Strengthening DHIS2 Data Visualizations: DHIS2-to-Power BI connector
This article was written by Rodrigo Gramajo and originally published on the DHIS2 Community site.
The DHIS2-to-PowerBI Connector was funding through Digital Square’s Notice B.
Recently, the use of DHIS2 by several Ministries of Health, global health and development organizations to collect, manage and visualize routine program data has reached a new level of sophistication, with many countries using DHIS2 at national scale on several health areas and with increased data granularity. This has required more sophisticated and robust data use for adaptive program management, and data users are demanding more advanced analytics capabilities beyond DHIS2’s core functionality. In addition, organizations maintain databases housed in other formats such as Excel, Access, ODK/Kobo/ONA, SQL, Sharepoint, Salesforce, and others. As a result, there is demand for more robust data analytics platforms that enable data mashups from the variety of sources where data are stored as well as more advanced visualization features.

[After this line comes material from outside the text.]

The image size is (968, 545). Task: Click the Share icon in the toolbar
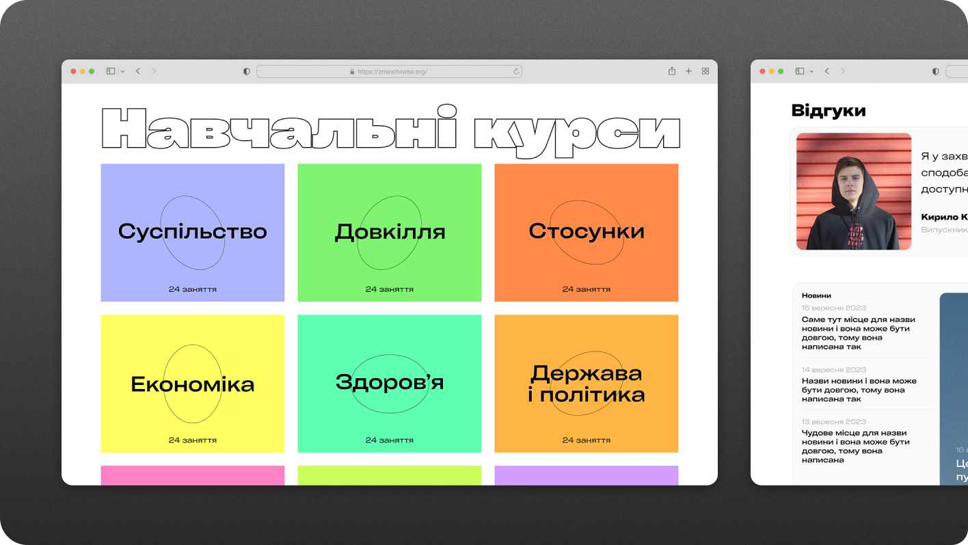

One of the many popular business intelligence (BI) tools used by organizations is Microsoft PowerBI which enables the design of interactive visualizations that can be used to create reports, dashboards and custom visualizations. It also provides a desktop-based interface known as “PowerBI Desktop” which offers data warehouse capabilities such as data preparation, data discovery and interactive dashboards. The use of PowerBI for visualizing DHIS2 data is increasing amongst global health and development organizations, however, users often require support to more efficiently exchange data between DHIS2 and Power BI. Currently, many users perform a manual and time-consuming data exchange process, exporting and importing clean, aggregate data from DHIS2 into PowerBI, rather than utilizing DHIS2’s API.

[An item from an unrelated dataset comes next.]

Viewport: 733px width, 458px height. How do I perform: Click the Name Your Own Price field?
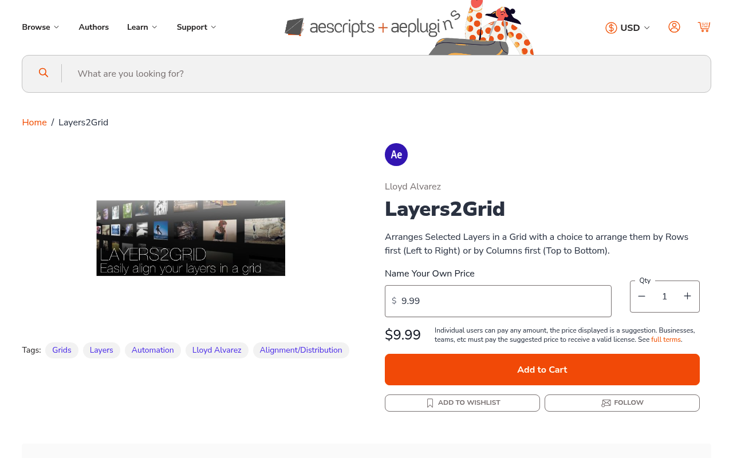point(498,301)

In order to respond to the needs of data users, thanks to funding from Digital Square, BAO Systems in partnership with Population Services International (PSI) developed the DHIS2-to-PowerBI Connector as a user-friendly utility designed to enable users to more seamlessly:
Connect to DHIS2 via user authentication
Get data from DHIS2 for querying
Create an optimal data model and shape data for robust analytics in PowerBI
Refresh the data model with the latest DHIS2 data
The custom connector leverages the Power BI Connector SDK to retrieve core data from DHIS2 using DHIS2 web API methods. These data are transformed by the connector into a preliminary data model optimized for Power BI, which can then be further tailored to meet data analysis needs. By integrating seamlessly into the “Get Data” function in Power BI Desktop, the data connector makes it easy for users to query, shape and mashup DHIS2 data to build custom reports and interactive dashboards.
The connector allows import of: Organisation Unit metadata (basic attributes including Lat/Long), Data Element metadata (core attributes), Data Element Values (numeric values associated with Data Element between Start/End Date range for OU Levels specified by the PBI data modeler), Dynamic Dimensions like Categories, Attributes, Category Option Group Sets, Organisation Unit Group Sets and Data Element Group Sets, a Date table (dynamically generated by the Connector), and a Periods table (a dynamically generated ‘join’ table to facilitate connecting Dates with Data Element Values).
The connector currently functions with DHIS2 versions 2.29, 2.30, 2.31, 2.32 (API versions 29, 30, 31, and 32 respectively). The connector has a known incompatibility with DHIS2 version 2.28 and has not been tested with versions prior. The connector imports data element values in the DHIS2 Aggregate data model and it does not currently import Indicators, Events, and Tracker models, however, these features are on the connector’s roadmap for future development efforts.
Once users install the DHIS2 Custom Connector on Power BI Desktop, they can easily import the desired data through an interactive interface by providing log-in details to the desired DHIS2 instance and selecting the metadata and data they want to import. Once the user’s credentials are authenticated, a Navigation box will pop up, displaying the various DHIS2 tables available to import, including:
Dimensions: multiple tables representing category option combinations and attribute option combinations,
Data Element Values: the values associated with each individual data element,
Data Elements: all data elements available in the DHIS2 instance selected,
After data import, users can work on the desired data model and clean and manipulate data leveraging analytics capabilities of Power BI, including importing Relationship type and Org unit hierarchies. When need be, it is also possible to refresh data to sync newly available data from the DHIS2 instance selected and update the data model in Power BI accordingly.
Please try it, use it and provide us with feedback so we can make this tool more useful and widely available within the DHIS2 community. We look forward to hearing from you all!